Alors que le brouillard épais du deuil commence à se lever, je reprends conscience de tout ce qui s'est passé en marge de ma famille et de notre douleur pendant ce temps.

Quand j'ai rappelé ma mère, les mains tremblantes de la certitude qu'il était arrivé quelque chose à ma mamie (s'il y a un message sur mon répondeur, que celui-ci ne contient pas les mots « rien de spécial » mais plutôt « rappelle-moi », il est arrivé quelque chose), je sortais d'un dîner professionnel au cours duquel j'avais longuement discuté de politique de la recherche et de politique tout court avec une prof que j'admire depuis fort longtemps. Elle m'avait claqué la bise en partant.

Le lendemain matin, après à peine quelques heures d'un sommeil torturé, marquait le coup d'envoi d'un événement de neuf jours que je me suis donné un mal de chien pour organiser et qui a fonctionné comme sur des roulettes (grâce notamment aux collègues qui ont admirablement accepté que je me décharge sur eux d'un certain nombre de responsabilités), ce pour quoi j'ai été plus félicitée que je ne le mérite.

J'y ai appris beaucoup de choses, pris des notes qui me sont déjà utiles, eu des échanges riches dont la teneur me revient peu à peu. Un des participants avait un sourire pétillant tout à fait à mon goût et je ne l'ai vraiment réalisé que quelques heures après la clôture, au moment où j'ai enfin remarqué les mots qu'il a choisis pour me dire au revoir.

J'ai eu, l'air de rien, quelques réunions impromptues, des questions de logistique, les projets des élèves, un programme scientifique à établir, autant de questions dont je m'aperçois aujourd'hui, un peu étonnée, que je les ai déjà réglées.

J'ai passé des heures à parler de ma grand-mère, de ma douleur, de mon deuil avec certaines personnes dont je ne me rends compte que maintenant qu'elles se sont aussi beaucoup ouvert à moi en retour.

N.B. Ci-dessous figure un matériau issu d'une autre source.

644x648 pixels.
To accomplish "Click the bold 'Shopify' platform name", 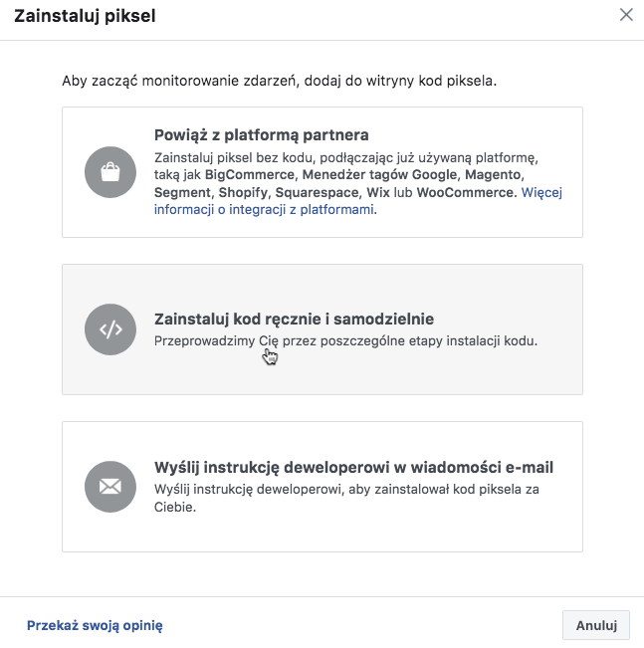I will click(x=243, y=192).
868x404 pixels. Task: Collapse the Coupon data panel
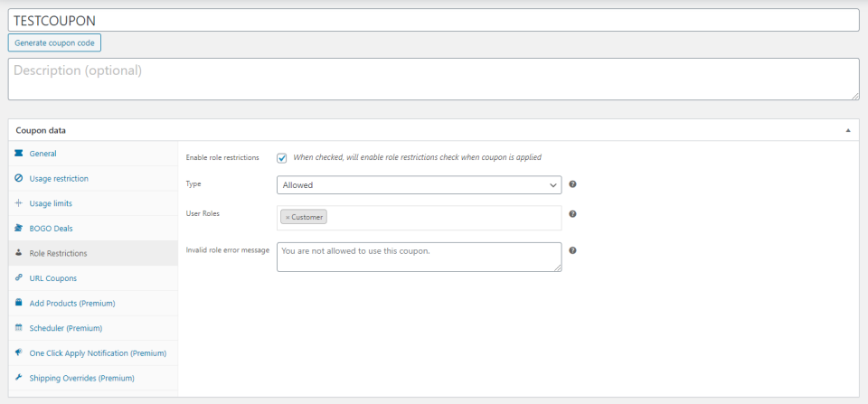847,130
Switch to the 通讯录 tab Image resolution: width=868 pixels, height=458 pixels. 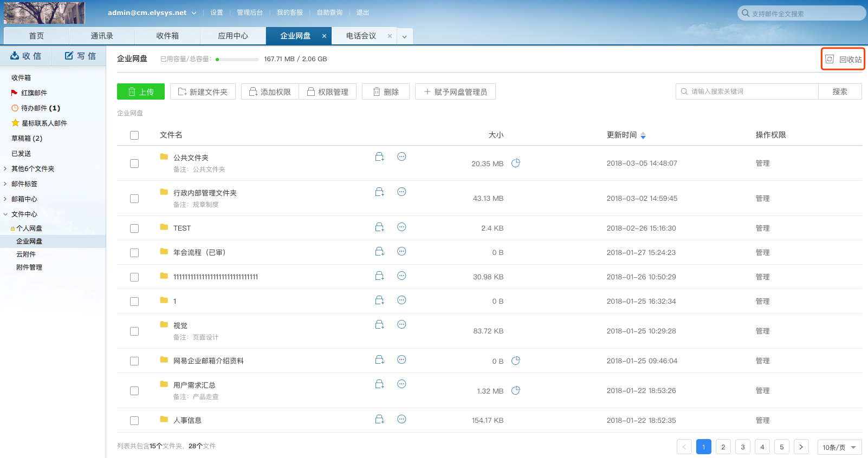pyautogui.click(x=102, y=36)
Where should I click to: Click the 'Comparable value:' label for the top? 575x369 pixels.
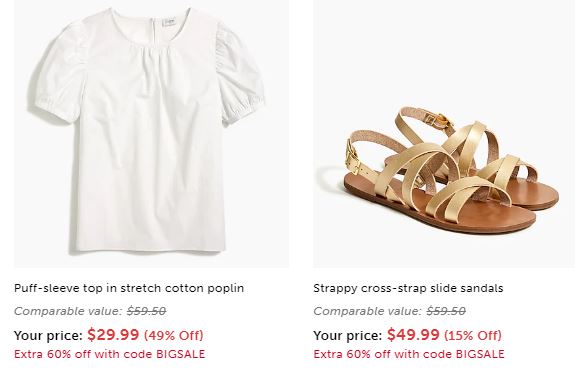68,311
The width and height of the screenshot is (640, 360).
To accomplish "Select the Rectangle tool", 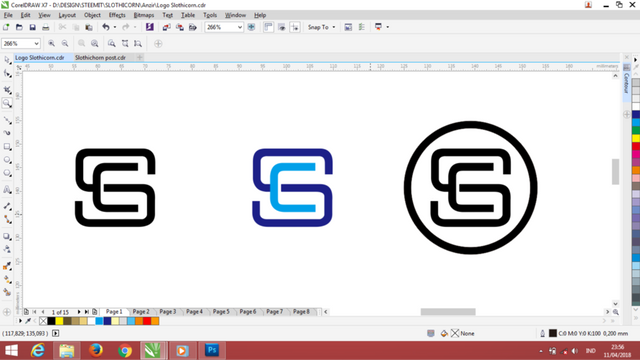I will 7,147.
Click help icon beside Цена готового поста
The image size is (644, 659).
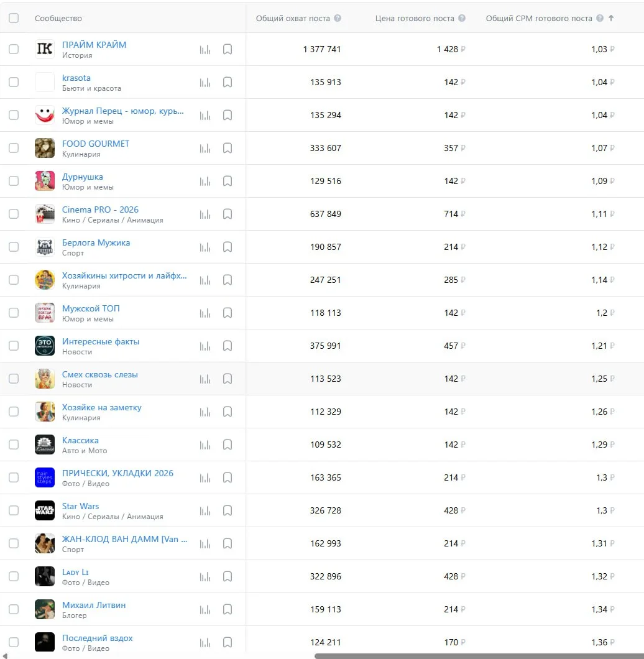pyautogui.click(x=462, y=18)
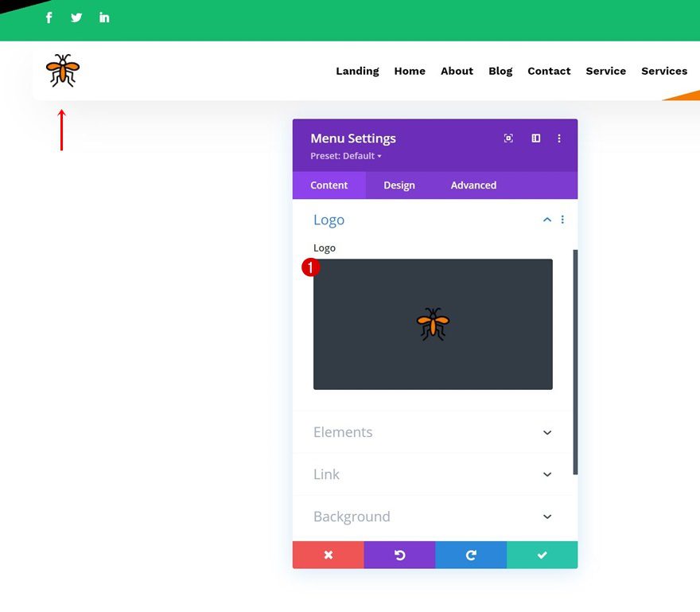
Task: Click the purple undo button
Action: pyautogui.click(x=399, y=555)
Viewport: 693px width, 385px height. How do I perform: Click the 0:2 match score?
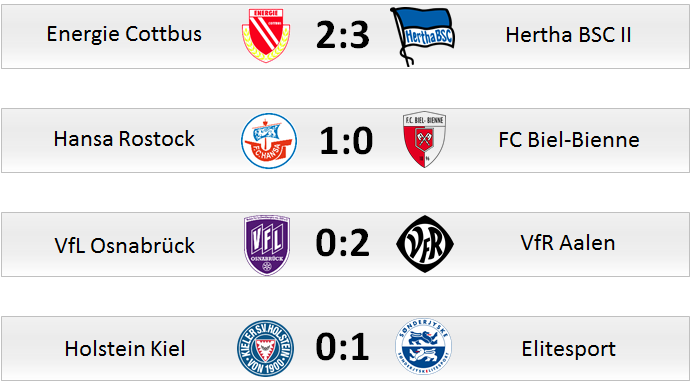pyautogui.click(x=343, y=243)
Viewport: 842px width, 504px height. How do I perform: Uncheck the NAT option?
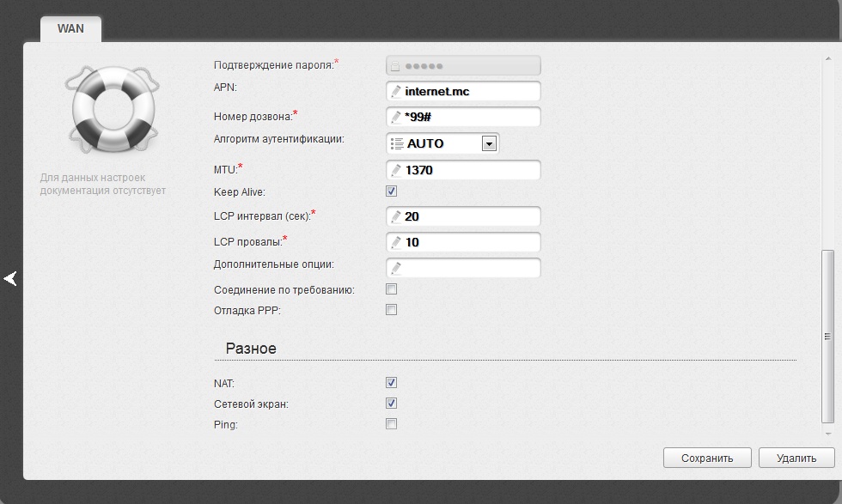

La confiance au gouvernement, le retour du petit Nicolas, l'actualité politique ou non sont passés largement à la trappe (et il m'est difficile de le regretter maintenant).

France Culture, en me parlant de lait d'épaule et de lait de cœur, m'a enfin permis de comprendre les représentations de la Vierge allaitant d'un sein situé de façon anatomiquement improbable plus près de sa clavicule que de ses côtes, sources d'une profonde perplexité depuis mon adolescence.

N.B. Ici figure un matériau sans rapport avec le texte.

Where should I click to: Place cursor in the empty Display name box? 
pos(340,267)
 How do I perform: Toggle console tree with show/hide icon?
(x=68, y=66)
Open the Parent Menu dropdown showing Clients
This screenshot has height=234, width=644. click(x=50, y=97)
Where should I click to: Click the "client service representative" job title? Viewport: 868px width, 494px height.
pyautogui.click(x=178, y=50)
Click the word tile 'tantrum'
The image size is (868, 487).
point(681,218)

Une amie a démissionné tellement son employeur lui était devenu insoutenable. Fort heureusement pour elle, son horizon professionnel s'est de nouveau dégagé avant que je n'aie eu le temps d'examiner de près l'information. Un ami a retrouvé ses papiers d'identités égarés (dans un canal. L'alcool, c'est mal). Un autre a fait son coming-out auprès de sa famille (ça s'est bien passé). Il y a eu des anniversaires. Des enfants qui grandissent. Des gastros. Des avions en grève.

Ce monde qui continue de tourner, ce qui rend parfois la douleur encore plus vivace, est aussi ce qui permet de faire son deuil. Life goes on.